Against the development line of contemporary design, seeming imprisoned in its own formal perfection and its own self-referencing, Grandi Legni represent an exit towards deeper anthropologic lands, into the magic and myth. Some sort of mystery presences speaking a primeval and wholly original language. Objects-structures belonging to a world where man’s handwork talks with the milieus of depth, great narrations, religion, nature, of time passing by.

As regards his Large-sized Woods – as the English translation could sound – Branzi speaks about “animist roots”, of objects boasting a soul: it’s enough to bring it to the surface, but contemporary design can’t always succeed and it can even suppress it sometimes.
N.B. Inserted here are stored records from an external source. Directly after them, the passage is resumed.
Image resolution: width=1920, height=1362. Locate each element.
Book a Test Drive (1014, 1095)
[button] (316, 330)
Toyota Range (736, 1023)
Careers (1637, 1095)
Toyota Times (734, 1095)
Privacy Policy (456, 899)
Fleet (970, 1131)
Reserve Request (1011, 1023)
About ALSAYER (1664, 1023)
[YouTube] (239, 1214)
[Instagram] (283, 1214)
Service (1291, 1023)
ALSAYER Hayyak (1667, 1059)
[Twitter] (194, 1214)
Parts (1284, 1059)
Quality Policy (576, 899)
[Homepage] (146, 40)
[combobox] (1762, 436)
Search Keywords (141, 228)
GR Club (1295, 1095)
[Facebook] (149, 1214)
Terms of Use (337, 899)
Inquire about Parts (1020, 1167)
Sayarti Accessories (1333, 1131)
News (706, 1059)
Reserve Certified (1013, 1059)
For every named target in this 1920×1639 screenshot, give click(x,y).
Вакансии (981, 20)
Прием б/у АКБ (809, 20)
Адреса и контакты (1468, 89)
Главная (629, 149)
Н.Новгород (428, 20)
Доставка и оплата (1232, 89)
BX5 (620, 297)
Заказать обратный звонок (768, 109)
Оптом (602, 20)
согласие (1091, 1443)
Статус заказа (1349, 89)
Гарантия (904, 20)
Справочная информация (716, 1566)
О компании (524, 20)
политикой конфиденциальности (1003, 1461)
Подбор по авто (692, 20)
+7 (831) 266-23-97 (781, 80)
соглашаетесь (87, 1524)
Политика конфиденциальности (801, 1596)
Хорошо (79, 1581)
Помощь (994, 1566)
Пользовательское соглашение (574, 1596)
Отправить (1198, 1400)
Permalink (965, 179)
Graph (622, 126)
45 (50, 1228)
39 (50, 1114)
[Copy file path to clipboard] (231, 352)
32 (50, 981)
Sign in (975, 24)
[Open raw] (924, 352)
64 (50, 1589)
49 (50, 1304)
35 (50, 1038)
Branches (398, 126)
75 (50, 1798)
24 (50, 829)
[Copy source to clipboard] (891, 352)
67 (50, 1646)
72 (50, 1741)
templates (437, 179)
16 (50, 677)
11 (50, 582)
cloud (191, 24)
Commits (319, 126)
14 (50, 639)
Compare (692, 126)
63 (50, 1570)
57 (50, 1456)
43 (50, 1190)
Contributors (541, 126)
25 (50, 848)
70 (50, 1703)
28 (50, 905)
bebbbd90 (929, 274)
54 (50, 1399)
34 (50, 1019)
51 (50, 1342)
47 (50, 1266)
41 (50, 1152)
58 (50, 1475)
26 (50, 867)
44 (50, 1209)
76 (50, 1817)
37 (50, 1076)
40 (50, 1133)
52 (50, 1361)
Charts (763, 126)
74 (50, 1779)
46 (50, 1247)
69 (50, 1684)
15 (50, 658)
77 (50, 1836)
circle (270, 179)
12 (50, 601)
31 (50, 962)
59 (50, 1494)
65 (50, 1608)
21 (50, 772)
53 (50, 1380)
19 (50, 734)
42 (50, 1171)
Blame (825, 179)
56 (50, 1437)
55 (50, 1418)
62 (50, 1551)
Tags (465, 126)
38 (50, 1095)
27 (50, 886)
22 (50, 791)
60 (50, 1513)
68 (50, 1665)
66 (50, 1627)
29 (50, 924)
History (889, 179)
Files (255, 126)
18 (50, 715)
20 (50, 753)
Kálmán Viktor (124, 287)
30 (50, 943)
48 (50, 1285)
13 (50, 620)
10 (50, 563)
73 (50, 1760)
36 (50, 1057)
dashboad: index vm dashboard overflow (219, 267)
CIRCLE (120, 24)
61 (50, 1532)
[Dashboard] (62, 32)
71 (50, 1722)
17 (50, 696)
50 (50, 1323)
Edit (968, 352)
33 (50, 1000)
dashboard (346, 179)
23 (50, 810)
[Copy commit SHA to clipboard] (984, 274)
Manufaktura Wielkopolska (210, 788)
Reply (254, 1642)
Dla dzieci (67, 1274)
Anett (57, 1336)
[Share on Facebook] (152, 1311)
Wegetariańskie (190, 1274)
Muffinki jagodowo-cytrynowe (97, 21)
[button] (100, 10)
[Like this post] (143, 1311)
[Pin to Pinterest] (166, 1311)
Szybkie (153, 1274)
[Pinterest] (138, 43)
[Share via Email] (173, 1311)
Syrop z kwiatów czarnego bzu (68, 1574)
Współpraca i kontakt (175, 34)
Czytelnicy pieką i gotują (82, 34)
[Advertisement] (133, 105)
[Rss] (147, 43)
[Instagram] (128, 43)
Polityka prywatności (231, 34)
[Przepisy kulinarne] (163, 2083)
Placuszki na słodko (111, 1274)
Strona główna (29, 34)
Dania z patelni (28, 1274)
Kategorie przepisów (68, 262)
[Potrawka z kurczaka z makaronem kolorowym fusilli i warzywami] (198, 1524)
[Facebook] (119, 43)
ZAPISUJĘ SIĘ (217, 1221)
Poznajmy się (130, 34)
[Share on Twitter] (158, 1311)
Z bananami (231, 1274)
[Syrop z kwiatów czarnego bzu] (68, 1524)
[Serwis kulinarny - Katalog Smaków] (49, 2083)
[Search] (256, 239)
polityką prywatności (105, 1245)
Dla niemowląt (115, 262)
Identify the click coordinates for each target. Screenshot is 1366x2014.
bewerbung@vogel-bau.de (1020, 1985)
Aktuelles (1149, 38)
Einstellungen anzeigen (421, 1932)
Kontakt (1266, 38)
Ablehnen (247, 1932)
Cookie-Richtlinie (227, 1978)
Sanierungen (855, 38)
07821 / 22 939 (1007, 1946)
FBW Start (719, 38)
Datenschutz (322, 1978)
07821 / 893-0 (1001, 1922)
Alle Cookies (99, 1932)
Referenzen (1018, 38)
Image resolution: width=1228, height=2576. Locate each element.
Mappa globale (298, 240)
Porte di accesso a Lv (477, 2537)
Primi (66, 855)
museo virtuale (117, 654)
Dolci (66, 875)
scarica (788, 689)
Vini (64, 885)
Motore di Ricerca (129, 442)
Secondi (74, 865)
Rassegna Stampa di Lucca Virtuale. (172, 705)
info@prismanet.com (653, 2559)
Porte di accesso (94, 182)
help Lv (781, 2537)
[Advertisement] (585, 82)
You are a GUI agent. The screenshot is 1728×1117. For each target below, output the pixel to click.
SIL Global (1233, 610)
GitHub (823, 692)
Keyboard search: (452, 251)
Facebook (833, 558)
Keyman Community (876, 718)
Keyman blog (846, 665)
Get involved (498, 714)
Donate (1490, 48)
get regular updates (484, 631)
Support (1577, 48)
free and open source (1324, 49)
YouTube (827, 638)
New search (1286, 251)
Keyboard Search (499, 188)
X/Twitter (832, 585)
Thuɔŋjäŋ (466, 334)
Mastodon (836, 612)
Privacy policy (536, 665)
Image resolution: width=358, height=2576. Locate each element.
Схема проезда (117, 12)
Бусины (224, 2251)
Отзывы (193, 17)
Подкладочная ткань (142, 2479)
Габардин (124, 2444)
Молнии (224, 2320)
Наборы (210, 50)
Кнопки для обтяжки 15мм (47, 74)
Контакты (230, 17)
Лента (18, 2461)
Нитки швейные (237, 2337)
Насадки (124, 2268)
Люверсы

“The relating space between man and objects can be an opaque relation, not all is done in the sunlight. Some objects are of good omen, others are not. The culture of the project has lost this charismatic capability. Through an ever more aseptic and anonymous environment objects are charged with this witness due to their own shaman function of linking everyday reality with a deeper and still unexplored dimension.” (Andrea Branzi)

Thus Branzi’s choice to draw from a whole repertoire of historical images, being familiar even though their origin is unknown. Drawing from man’s history can bring about an acceleration of density, not removing it. And the same can happen through his geography. The function of the Grandi Legni, according to Branzi, is that of carrying, supporting, drawing fatigue upon themselves.

“Woods are Europe foundations”, are the basis on which the human landscape was built in its historical development. Let’s just think of the poles being Venice foundations, the inner frame of Paris, the support of all the agricultural areas.

The production of the Grandi Legni has brought about the search of old beams in Gadertal Alta Badia, the exploitation of a new 3M printing technology, the creation of lorentine semi-precious stones inlaids, of the small mosaics by Spilimbergo School, the exploitation of poor matters, just like a net for a hen-house…

The collection has been produced by Mario Godani from Design Gallery Milano, boasting a long frequentation with the masters of contemporary design, and by Nina Yashar of Nilufar Gallery, a well-renowned name at an international level in the scouting and promotion of authors working in the boundary area between contemporary art and design. Their meeting – a quite rare episode in the world of design – is based on the acknowledgement of the value of both and their elective affinities in coping with visionary projects.